# WORK TO COMPLETE:
Copy out each line of the data holding "team".

# MATERIAL FOR THIS EXERCISE:
--------

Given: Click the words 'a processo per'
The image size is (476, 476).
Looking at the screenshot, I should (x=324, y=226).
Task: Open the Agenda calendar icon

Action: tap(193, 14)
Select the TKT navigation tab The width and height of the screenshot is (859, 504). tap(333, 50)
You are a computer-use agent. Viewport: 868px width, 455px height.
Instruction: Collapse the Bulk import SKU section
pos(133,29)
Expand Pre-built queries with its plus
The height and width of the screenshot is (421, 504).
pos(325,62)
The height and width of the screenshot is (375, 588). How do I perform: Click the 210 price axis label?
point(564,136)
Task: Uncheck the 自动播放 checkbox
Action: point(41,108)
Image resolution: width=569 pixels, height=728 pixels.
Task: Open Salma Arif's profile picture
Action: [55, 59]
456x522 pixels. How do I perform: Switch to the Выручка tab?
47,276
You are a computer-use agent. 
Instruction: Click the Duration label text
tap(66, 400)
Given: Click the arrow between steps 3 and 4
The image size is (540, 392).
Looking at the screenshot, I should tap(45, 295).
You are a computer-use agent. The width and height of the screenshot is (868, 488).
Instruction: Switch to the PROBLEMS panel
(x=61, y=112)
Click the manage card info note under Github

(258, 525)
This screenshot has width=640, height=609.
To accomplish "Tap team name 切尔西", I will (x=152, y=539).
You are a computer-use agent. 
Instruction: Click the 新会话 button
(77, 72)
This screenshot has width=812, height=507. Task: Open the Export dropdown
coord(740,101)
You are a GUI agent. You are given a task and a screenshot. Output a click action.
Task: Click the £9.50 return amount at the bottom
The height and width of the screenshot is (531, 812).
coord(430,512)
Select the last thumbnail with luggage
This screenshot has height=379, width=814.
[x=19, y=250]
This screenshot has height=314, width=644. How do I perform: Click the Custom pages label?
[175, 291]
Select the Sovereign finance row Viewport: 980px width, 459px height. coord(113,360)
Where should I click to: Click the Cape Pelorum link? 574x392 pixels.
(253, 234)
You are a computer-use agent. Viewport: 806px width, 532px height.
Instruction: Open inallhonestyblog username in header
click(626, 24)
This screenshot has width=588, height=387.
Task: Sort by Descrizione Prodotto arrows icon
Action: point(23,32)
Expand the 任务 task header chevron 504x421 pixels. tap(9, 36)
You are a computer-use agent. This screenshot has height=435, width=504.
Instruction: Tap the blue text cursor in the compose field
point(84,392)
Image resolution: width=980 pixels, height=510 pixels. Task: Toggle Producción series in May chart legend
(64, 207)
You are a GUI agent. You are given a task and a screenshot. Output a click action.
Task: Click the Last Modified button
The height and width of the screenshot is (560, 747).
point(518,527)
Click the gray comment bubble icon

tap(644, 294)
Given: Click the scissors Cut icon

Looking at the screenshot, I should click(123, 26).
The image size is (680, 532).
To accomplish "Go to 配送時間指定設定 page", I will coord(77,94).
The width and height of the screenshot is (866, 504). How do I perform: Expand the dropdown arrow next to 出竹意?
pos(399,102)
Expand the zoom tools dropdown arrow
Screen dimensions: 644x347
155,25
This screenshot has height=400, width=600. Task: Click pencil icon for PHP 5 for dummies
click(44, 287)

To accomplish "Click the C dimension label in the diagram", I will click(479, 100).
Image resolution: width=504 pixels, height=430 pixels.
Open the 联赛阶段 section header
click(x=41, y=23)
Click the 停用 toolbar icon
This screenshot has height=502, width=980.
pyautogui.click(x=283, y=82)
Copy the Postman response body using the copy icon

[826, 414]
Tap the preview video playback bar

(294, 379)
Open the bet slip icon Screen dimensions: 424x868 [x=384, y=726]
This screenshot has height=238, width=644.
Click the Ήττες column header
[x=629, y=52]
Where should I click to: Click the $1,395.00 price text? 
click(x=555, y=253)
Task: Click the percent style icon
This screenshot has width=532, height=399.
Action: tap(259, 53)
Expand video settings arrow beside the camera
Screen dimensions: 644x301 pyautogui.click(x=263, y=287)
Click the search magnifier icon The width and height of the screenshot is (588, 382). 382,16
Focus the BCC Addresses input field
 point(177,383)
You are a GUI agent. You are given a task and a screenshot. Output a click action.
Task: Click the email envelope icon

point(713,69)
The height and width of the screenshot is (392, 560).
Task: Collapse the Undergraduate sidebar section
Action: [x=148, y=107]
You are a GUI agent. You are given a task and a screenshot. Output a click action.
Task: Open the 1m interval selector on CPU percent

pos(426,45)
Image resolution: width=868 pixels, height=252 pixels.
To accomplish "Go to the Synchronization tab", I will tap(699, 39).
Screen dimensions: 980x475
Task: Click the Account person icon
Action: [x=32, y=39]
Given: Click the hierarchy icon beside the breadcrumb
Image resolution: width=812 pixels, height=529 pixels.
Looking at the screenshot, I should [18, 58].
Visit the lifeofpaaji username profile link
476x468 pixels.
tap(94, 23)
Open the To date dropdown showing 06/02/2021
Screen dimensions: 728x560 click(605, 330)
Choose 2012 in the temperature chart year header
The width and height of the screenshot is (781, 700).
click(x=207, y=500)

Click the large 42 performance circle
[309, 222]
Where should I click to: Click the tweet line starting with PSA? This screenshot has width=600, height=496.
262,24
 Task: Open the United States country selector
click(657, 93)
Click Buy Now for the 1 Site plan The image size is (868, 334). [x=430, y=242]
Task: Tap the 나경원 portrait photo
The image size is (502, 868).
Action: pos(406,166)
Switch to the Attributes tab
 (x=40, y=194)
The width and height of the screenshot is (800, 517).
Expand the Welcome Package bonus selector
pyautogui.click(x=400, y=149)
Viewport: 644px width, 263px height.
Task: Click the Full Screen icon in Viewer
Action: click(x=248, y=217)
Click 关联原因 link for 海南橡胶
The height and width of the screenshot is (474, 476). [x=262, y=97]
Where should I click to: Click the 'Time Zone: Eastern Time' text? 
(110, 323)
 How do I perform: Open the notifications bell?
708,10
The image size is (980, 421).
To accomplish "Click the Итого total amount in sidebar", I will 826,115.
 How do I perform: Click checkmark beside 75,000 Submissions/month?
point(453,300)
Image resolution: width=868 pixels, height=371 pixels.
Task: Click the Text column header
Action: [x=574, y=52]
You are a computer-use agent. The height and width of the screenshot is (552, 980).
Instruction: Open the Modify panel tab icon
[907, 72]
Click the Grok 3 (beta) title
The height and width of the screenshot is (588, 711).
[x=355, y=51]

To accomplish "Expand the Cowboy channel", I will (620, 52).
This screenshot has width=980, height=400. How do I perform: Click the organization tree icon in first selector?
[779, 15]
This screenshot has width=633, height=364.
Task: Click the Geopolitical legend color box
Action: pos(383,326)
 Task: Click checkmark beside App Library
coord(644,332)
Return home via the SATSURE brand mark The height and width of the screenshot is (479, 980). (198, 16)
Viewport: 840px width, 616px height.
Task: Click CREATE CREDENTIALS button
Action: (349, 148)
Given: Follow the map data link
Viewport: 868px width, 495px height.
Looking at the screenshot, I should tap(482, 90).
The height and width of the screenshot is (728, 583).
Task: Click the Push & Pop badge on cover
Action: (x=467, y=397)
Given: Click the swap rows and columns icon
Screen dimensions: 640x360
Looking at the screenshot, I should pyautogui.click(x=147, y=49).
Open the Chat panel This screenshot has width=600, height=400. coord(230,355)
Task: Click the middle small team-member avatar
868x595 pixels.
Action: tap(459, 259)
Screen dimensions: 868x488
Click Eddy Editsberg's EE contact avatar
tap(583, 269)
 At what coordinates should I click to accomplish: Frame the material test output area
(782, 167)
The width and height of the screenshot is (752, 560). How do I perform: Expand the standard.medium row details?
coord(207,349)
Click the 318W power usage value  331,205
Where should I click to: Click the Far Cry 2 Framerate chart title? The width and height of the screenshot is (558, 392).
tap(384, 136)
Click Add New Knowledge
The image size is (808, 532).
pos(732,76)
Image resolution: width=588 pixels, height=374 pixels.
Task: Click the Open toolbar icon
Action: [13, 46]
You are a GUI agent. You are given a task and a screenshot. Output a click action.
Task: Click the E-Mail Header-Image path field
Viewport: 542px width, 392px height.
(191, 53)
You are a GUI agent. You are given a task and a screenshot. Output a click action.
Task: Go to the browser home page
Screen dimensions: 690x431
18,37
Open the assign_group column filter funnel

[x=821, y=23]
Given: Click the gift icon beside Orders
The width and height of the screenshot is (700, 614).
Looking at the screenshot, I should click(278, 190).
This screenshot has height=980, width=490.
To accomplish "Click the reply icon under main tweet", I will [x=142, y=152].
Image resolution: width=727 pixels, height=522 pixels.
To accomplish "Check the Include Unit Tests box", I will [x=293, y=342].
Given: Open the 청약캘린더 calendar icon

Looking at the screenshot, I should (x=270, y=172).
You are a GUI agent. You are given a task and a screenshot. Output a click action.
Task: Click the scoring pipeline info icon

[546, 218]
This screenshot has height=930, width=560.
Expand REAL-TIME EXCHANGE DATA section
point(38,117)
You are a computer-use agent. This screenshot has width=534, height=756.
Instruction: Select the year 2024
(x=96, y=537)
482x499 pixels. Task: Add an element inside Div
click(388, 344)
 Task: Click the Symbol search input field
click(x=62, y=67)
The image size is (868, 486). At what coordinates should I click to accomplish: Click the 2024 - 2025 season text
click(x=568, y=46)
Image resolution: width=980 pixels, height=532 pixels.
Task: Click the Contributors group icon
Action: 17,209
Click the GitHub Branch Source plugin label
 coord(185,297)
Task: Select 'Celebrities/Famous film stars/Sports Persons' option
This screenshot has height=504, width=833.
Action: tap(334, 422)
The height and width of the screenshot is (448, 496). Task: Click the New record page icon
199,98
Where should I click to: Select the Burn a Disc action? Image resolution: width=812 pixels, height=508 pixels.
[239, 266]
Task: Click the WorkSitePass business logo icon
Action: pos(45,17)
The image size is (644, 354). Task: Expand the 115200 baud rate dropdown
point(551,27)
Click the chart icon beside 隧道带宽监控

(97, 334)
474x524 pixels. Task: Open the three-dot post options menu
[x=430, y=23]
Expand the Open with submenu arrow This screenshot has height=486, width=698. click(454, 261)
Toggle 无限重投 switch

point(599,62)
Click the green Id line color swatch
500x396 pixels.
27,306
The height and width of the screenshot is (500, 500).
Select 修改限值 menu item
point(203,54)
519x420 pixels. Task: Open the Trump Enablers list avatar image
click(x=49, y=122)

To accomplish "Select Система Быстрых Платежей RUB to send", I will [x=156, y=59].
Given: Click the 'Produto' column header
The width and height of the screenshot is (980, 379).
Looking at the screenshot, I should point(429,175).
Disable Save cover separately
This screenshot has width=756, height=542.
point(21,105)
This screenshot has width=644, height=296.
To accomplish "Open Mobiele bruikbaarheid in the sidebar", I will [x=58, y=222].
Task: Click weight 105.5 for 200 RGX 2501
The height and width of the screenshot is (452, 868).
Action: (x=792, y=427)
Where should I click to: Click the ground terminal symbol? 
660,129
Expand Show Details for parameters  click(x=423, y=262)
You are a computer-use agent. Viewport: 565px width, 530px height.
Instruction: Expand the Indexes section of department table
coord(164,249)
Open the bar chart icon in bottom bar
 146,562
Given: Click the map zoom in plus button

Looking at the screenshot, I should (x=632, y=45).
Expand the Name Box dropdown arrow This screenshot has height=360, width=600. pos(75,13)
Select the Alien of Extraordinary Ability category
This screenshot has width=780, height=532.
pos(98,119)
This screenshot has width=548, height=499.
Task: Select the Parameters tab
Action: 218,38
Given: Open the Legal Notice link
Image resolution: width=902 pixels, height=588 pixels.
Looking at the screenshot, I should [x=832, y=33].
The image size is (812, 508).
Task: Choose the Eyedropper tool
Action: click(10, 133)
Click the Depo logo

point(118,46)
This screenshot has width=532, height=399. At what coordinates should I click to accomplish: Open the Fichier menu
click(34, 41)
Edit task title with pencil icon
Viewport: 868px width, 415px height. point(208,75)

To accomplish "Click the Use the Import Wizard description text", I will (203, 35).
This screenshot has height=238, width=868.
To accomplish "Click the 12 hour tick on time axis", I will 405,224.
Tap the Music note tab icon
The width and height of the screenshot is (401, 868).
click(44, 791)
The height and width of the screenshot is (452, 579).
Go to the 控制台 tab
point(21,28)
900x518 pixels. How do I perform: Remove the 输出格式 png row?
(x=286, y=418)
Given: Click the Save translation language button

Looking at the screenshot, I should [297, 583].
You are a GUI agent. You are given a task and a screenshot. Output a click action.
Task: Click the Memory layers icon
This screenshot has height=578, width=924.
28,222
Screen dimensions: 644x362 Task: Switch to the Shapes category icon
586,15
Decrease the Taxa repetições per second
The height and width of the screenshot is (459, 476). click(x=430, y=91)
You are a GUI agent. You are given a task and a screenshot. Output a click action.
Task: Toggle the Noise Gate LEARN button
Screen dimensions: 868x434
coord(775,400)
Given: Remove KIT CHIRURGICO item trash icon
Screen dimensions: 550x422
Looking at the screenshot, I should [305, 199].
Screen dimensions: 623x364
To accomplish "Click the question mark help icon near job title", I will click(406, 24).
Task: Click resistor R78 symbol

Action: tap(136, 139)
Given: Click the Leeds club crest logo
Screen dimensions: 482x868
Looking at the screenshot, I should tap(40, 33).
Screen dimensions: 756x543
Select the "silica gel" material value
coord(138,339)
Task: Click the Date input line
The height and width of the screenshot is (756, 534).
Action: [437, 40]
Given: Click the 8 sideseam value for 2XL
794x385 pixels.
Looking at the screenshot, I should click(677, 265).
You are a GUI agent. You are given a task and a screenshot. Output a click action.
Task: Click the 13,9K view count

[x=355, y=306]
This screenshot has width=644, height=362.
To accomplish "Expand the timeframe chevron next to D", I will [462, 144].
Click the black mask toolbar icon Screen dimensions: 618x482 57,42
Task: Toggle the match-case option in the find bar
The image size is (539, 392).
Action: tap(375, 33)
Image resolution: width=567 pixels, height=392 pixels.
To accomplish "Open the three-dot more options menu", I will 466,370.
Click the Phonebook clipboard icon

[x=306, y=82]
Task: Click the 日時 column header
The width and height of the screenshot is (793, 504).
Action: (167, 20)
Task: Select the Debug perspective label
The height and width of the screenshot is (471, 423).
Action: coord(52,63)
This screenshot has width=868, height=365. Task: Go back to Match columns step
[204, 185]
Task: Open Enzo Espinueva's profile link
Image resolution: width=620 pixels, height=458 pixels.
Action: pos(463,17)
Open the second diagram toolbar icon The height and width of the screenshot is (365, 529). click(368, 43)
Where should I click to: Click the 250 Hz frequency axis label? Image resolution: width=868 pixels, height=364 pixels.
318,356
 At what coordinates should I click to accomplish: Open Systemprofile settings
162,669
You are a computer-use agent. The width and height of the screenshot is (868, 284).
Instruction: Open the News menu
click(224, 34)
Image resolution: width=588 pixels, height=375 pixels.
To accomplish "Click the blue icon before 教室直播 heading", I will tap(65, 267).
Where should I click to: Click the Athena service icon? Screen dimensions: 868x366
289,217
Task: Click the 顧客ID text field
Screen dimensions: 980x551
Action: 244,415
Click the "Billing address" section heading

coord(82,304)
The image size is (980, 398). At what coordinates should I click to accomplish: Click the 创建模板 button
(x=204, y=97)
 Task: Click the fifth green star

--------

# ANSWER FOR THE TASK:
To accomplish "Tap team name 切尔西", I will (x=152, y=539).
Task: Click the middle small team-member avatar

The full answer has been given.